Chapter 13

Deportations in the Vilayet of Edirne and the Mutesarifat of Biğa/Dardanelles

In the Ottoman epoch, the Armenian community in the vilayet of Edirne developed from the sixteenth century on, when the famous architect Sinan called on 250 of his compatriots to help build the mosque of Sultan Selim in Edirne. At the turn of the seventeenth century, Armenians from the Kemah and Erzincan areas, victims of the series of famine years that had followed the looting by the celali (revolts), also settled in Tekirdağ/Rodosto and Malgara on the shores of the Sea of Marmara and further west in Çorlu and Silivri.

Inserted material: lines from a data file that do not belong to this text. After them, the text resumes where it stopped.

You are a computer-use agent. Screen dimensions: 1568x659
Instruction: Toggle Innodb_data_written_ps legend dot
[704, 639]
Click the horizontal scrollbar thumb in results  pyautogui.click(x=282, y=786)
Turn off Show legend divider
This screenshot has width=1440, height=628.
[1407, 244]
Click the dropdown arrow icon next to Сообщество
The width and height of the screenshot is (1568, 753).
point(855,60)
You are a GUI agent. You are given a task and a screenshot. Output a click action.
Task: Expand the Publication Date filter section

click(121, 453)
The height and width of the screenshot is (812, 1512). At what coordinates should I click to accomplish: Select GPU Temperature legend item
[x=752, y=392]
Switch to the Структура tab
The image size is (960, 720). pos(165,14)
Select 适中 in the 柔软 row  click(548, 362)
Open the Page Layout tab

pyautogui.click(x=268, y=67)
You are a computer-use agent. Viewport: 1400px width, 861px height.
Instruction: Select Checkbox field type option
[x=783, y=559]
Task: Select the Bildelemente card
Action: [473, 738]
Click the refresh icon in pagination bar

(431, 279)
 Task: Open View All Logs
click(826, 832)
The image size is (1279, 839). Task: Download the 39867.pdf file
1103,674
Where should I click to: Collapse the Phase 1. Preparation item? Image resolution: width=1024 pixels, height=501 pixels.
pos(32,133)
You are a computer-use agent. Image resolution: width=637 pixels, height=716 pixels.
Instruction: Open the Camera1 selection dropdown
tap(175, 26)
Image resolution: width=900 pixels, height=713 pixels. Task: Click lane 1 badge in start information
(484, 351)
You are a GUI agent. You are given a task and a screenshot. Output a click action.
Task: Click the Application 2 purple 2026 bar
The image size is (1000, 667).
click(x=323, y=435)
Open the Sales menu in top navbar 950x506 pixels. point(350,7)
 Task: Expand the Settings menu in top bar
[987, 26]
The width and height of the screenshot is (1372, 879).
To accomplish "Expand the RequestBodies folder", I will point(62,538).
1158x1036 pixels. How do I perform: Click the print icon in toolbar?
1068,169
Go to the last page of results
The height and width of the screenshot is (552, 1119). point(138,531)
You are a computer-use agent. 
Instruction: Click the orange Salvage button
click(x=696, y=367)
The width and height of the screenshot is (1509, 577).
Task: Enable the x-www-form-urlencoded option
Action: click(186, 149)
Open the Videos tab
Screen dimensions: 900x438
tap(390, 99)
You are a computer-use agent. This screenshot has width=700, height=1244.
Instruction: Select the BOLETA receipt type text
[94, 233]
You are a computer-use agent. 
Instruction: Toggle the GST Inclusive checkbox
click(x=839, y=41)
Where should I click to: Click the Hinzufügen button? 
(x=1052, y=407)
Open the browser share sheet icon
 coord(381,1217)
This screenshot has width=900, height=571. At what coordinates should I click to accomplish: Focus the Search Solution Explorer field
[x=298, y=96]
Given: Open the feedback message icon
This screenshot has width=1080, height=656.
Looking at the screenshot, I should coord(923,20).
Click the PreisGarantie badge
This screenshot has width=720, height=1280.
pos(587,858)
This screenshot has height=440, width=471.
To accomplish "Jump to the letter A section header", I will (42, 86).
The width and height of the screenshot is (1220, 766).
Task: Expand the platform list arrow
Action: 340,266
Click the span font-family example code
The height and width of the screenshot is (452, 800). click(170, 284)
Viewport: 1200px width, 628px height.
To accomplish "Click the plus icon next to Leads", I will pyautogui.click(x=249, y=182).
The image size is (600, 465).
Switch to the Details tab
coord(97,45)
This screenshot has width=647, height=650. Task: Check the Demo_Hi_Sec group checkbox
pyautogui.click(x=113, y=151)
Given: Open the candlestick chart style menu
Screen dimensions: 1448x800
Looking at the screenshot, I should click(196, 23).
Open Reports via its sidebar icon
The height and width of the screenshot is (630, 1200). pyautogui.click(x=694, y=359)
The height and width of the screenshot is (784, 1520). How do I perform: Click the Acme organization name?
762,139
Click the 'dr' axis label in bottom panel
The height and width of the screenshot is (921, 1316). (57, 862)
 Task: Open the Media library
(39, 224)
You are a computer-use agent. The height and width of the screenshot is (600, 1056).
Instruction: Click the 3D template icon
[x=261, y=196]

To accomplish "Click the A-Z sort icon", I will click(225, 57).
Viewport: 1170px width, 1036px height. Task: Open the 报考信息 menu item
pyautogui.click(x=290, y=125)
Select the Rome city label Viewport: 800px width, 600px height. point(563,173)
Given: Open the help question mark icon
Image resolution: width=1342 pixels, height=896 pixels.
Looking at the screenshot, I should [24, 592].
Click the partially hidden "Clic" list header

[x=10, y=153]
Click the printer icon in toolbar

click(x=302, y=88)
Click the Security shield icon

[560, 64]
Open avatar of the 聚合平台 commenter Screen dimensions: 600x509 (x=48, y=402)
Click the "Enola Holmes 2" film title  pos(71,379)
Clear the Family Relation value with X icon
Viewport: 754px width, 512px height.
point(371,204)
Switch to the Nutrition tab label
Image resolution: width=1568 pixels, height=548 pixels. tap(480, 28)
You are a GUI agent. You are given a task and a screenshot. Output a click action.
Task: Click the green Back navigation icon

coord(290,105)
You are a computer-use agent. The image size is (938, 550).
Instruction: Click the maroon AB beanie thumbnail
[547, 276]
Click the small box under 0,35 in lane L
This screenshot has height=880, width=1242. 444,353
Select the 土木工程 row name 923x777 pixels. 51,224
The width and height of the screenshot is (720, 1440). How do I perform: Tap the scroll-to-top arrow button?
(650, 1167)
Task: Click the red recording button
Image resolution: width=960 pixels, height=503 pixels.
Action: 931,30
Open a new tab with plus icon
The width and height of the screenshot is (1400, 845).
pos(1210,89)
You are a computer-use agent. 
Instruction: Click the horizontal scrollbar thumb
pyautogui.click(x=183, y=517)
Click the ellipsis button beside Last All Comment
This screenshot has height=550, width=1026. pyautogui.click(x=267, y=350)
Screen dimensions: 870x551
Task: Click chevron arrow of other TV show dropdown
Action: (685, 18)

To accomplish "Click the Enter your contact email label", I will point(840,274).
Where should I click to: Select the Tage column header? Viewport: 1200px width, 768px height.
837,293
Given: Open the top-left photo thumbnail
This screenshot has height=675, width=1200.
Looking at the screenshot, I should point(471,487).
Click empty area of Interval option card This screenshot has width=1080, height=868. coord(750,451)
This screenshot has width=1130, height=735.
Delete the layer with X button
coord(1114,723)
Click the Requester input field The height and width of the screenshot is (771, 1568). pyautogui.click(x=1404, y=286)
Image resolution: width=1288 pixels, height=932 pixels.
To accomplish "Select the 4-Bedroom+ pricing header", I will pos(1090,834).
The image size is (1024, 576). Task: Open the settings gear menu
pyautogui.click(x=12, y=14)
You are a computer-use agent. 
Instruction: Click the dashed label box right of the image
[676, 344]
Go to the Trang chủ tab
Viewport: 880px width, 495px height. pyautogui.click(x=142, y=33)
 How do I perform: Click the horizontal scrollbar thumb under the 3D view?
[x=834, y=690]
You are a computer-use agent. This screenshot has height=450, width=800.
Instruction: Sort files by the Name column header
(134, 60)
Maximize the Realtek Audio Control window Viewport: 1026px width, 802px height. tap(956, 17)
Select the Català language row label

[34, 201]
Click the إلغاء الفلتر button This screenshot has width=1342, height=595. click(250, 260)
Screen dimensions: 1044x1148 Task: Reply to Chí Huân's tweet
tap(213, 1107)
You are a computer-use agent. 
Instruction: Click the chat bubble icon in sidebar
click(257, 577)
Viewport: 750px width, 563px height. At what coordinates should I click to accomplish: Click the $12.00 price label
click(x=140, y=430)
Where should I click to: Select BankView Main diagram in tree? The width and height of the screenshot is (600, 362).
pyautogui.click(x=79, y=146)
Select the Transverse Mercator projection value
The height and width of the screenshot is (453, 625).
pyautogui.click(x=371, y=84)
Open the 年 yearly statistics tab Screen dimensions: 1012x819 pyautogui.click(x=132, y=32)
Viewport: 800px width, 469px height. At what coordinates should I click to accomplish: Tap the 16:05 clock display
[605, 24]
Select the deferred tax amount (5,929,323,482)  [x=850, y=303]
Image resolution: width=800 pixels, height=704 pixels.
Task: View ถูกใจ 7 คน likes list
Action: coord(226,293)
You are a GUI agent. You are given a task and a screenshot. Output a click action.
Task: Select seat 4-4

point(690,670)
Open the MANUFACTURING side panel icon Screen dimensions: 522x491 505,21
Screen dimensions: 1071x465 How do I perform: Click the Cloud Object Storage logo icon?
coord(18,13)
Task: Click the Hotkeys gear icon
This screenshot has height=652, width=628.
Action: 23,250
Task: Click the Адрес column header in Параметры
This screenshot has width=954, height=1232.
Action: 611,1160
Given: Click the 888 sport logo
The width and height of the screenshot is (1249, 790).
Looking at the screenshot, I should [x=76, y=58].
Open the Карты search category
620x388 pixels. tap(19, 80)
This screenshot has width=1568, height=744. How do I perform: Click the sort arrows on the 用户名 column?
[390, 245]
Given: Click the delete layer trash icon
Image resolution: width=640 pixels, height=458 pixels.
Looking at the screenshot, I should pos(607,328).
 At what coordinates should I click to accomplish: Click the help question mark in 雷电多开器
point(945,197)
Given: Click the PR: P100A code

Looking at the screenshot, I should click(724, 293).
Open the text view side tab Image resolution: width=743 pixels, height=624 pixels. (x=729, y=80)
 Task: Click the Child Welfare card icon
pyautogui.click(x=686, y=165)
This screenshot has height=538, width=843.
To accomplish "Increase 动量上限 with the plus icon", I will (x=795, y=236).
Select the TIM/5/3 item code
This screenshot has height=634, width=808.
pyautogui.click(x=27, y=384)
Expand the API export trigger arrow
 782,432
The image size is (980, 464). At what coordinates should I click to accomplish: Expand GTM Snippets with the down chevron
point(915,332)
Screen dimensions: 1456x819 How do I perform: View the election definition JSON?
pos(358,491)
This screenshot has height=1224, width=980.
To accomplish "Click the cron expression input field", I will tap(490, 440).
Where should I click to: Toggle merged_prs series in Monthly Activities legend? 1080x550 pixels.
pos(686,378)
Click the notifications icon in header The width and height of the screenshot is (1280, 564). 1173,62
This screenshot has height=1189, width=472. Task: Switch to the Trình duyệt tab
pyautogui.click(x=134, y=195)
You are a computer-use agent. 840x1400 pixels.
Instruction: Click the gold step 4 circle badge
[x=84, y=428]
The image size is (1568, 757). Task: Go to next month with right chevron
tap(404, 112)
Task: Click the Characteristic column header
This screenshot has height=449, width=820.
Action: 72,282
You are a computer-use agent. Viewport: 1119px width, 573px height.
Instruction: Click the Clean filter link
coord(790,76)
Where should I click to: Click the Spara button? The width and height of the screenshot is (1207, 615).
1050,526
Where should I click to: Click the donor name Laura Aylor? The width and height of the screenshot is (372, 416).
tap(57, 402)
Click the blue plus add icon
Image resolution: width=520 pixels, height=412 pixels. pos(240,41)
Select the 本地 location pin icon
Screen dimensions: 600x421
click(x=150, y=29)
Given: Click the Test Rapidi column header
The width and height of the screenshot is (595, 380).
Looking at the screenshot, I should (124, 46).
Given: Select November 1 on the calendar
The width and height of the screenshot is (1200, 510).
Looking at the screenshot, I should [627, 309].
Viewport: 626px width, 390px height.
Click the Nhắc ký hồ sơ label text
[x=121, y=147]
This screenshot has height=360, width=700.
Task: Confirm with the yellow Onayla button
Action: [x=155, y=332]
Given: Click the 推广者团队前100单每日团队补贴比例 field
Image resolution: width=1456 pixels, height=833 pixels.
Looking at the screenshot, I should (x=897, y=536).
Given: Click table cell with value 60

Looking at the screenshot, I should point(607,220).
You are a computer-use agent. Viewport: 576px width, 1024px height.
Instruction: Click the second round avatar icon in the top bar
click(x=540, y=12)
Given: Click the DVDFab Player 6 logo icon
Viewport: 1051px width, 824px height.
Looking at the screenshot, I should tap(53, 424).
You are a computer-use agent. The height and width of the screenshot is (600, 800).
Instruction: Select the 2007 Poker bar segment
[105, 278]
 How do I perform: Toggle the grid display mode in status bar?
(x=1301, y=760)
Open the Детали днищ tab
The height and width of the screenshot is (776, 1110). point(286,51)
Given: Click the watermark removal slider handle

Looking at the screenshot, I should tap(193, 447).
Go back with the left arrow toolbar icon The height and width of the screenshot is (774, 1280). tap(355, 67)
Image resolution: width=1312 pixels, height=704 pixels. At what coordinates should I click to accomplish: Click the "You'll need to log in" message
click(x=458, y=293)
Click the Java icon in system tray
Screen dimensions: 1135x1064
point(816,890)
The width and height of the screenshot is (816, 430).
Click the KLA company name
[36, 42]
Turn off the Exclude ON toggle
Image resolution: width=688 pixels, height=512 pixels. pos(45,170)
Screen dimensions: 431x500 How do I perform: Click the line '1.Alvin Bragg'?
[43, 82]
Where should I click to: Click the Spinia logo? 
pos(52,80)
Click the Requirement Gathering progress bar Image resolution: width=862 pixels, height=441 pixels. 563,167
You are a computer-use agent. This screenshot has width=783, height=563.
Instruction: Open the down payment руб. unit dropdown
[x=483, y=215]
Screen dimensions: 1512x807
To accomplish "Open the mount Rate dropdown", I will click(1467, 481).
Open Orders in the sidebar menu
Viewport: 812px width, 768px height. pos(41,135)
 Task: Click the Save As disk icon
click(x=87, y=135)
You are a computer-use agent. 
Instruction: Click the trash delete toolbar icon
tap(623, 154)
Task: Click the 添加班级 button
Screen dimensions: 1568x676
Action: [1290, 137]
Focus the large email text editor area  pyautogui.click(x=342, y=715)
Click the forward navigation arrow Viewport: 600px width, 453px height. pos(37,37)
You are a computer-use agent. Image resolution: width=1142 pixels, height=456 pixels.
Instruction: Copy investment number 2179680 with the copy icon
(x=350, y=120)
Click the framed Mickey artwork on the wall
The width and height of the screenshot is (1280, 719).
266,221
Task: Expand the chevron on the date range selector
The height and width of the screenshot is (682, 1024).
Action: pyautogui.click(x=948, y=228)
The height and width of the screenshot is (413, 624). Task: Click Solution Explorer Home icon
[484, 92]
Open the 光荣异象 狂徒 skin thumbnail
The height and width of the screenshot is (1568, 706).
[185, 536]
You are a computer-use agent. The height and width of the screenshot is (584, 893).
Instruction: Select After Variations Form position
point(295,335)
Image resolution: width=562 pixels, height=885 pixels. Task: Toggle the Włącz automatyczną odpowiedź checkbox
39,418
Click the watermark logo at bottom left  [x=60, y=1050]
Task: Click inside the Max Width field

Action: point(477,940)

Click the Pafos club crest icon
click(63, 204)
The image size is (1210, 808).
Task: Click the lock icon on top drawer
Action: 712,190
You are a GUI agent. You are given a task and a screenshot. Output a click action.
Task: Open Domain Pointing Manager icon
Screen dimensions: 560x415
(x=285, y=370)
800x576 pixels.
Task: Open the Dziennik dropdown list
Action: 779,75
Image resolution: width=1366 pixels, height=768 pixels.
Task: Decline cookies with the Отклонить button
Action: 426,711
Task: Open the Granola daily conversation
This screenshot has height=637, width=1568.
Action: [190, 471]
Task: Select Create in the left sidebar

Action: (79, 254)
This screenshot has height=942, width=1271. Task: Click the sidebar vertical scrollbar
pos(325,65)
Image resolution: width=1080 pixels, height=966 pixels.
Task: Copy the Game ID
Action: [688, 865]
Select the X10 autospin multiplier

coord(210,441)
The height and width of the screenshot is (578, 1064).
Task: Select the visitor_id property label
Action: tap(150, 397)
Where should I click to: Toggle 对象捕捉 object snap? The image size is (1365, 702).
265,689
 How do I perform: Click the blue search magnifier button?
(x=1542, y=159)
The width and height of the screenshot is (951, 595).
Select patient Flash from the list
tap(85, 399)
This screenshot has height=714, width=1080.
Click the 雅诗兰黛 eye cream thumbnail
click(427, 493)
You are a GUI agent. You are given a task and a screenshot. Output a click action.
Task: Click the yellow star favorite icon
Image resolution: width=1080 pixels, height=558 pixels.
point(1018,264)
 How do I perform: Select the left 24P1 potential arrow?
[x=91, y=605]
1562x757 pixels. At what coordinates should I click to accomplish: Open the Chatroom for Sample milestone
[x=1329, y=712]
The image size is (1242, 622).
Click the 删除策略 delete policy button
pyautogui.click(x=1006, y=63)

On the eve of the war, 800 Armenian families (4,536 Armenians) were living in Edirne, the seat of government of the vilayet of the same name.1 They were concentrated in two inner city neighborhoods, Kale Içi and At Bazar, and also in the suburb of Kara Ağac. The inhabitants of Kara Ağac were truck farmers, whereas the Armenians who lived in the inner city were craftsmen, tradesmen, or railroad employees when they were not employed in tobacco manufacture.2 The biggest Armenian colony was to be found in the port of Rodosto, the principal town of the kaza of Tekirdağ; the approximately 17,000 Armenians who lived in the town represented half its total population. Rodosto’s Armenian community, founded in 1606, had settled on the shore, in the Takavor neighborhood in the southwestern part of the city, and also to the northeast in the suburb known as Çiftlik, the name of which indicates its connection with agricultural activities. The Armenians here were tinsmiths, blacksmiths, goldsmiths, and millers, but also ship captains or even fleet owners and bankers.3

In 1914, some 3,000 Armenians lived in the town of Malgara, which lay northwest of Rodosto. Almost all were descended of natives of Pakarij (a district of Kemah). They, too, had settled in the region in 1606.4

To the south lay the kaza of Gallipoli, which formed a slightly elevated peninsula. Its population was overwhelmingly Greek, with a mere 1,190 Armenians living there in 1914.5 They worked principally in commerce and the crafts.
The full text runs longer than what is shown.